Wednesday, August 10, 2011

Improved Wood Stoves Save Health, Environment

By Sudeshna Sarkar, IPS

When Binita Lamichhane got married she was troubled by her husband's bloodshot eyes. "What happened to your eyes?" the 18-year-old bride asked. "Smoke," came the answer.
Nakul Lamichhane, the young groom, was the son of landless agricultural labourers who had to cook the family meals while his parents were away tilling others’ fields.

The cooking stove – an open fire on three bricks packed with a layer of mud – filled the single-room house with smoke that blackened everything and caused the family members respiratory ailments.

"It’s a common problem in Nepal’s villages," says Binita, now 29 and the mother of two. "My mother had severe asthma but we never realised it was due to the smoke. There were also frequent deaths due to asphyxiation."

In Nagarkot, a picturesque tourist destination in central Nepal’s Bhaktapur district where Binita lives, a neighbour died two months ago due to her smoking stove, she says.

The human misery apart, greenhouse gases (GhGs) and black carbon produced by inefficient combustion of wood and biomass have been identified as prime agents in global warming that is said to cause climate change.

A report published this year by the International Bank for Reconstruction and Development and the World Bank – ‘Household Cookstoves, Environment, Health, And Climate Change: A new look at an old problem’ – says developing countries annually burn about 730 million tonnes of biomass fuel for household use, releasing several GhGs.

In areas close to ice and snow accumulations like the Himalayas, the study says, there is evidence that soot from cooking stoves is accelerating the melting of glaciers. Soot is suspected to be behind shifts in rainfall patterns in India and China.

Global inventories have found that traditional stoves account for nearly one-fourth of soot emissions.

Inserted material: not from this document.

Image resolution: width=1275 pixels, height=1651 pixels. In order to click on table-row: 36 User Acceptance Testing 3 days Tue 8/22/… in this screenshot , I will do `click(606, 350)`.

These stoves also consume vast quantities of firewood, leading to rapid forest degradation which, if unchecked, could lead to deforestation.

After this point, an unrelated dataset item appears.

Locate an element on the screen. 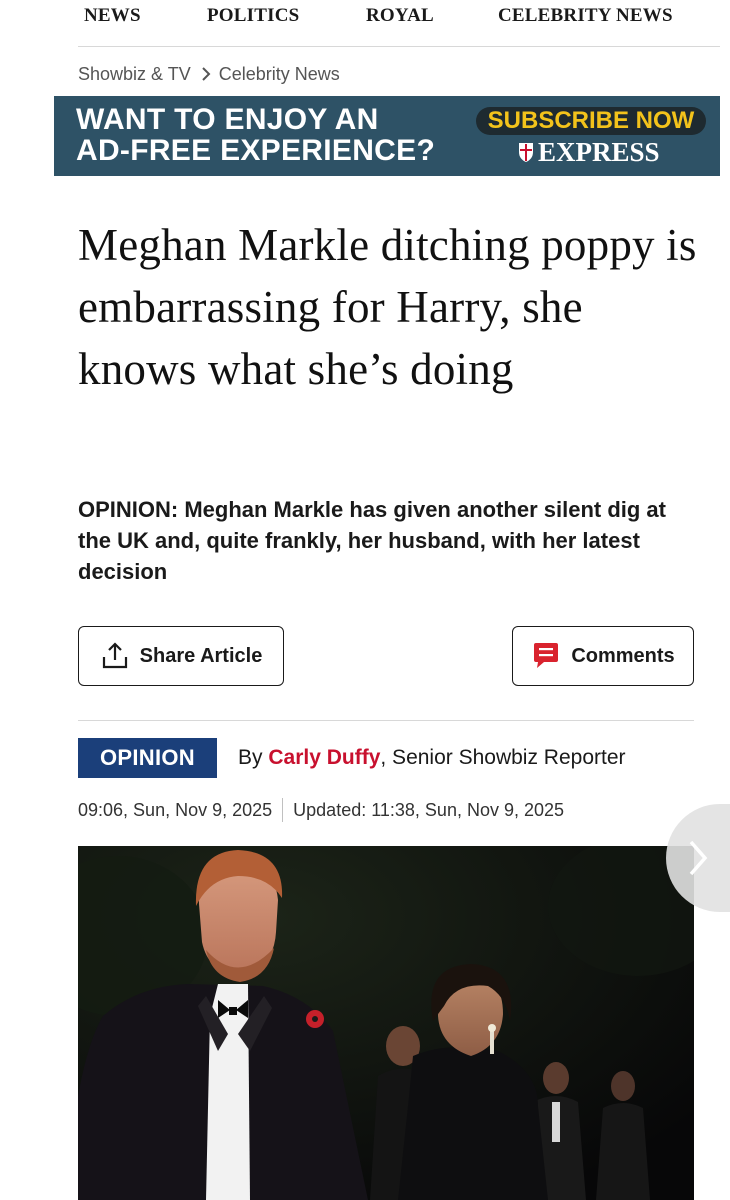  nav-item-news: NEWS is located at coordinates (112, 16).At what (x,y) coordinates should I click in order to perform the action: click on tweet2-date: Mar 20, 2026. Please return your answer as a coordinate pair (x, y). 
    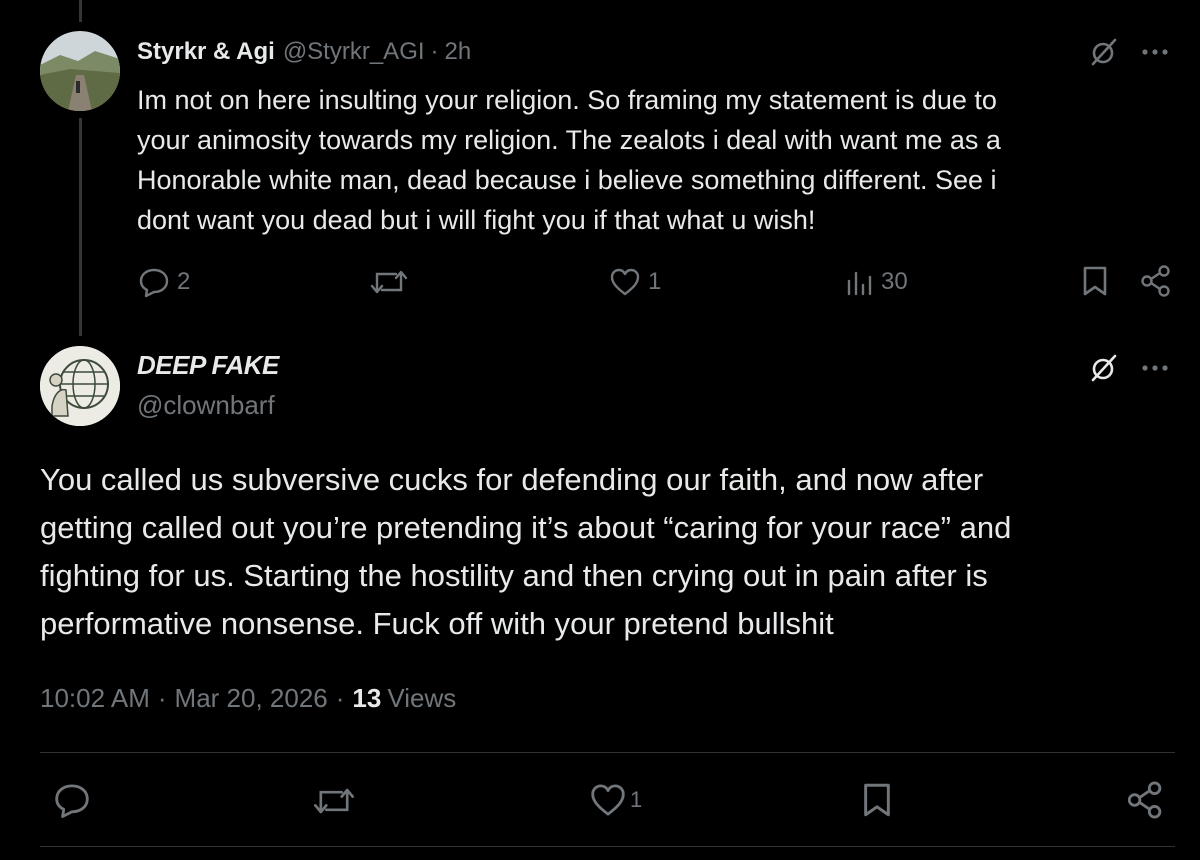
    Looking at the image, I should click on (252, 698).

In 2008, the Alternative Energy Promotion Centre (AEPC), under Nepal’s environment ministry, commissioned a study that found indoor air pollution (IAP) to be the fourth most important health risk factor after malnutrition, unsafe sex and unsafe drinking water and sanitation.

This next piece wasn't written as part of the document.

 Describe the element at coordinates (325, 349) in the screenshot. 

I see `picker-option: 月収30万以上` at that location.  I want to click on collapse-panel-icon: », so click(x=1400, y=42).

"More than 80 percent of Nepal’s population (approximately 20 million people), principally comprising the rural poor, are exposed to dangerous levels of IAP...," the study says.

Among the poorest countries in the world, most of Nepal has no electricity, and cooking gas is both expensive and in short supply, having to be brought from India, Nepal’s southern neighbour.

A beginning was made in the 1980s when Nepal included improved cooking stoves (ICS) in its planning, and the research centre for applied science and technology under Tribhuvan University developed a model based on local materials.

In 1999 a sustained campaign was launched by AEPC to get villages to switch to ICS under its Energy Sector Assistance Programme (ESAP) with financial support from the Danish government.

"About Nepali rupees 370 million (5.1 million US dollars) were allocated for ICS in two phases," says Karuna Bajracharya, manager at ESAP.

"The first phase ended in 2004 and the second started from March 2007. Supported by Norway, it will continue till 2012. By June this year, we had set up almost 480,000 stoves. They reduce fuel consumption by at least one-third and eliminate health hazards."

AEPC’s strategy is to create a network of promoters who are trained to make the ICS and then persuade villagers to adapt them. "Our policy is to train three people in each village development committee," says Bajracharya. "At least two of them have to be women."

Besides improving lives and the environment, the ICS is also empowering village women.

Sushila Gaire lives in Kapilavastu district in southern Nepal where women have little say in household matters and are confined to the home. But the 29-year-old, who did not finish school, is the family bread earner following her husband’s death.

A trained ICS maker, Sushila now makes about 30 pieces a month, earning about 5-6 dollars per piece. She frequently travels to distant villages to install the ICS and train others.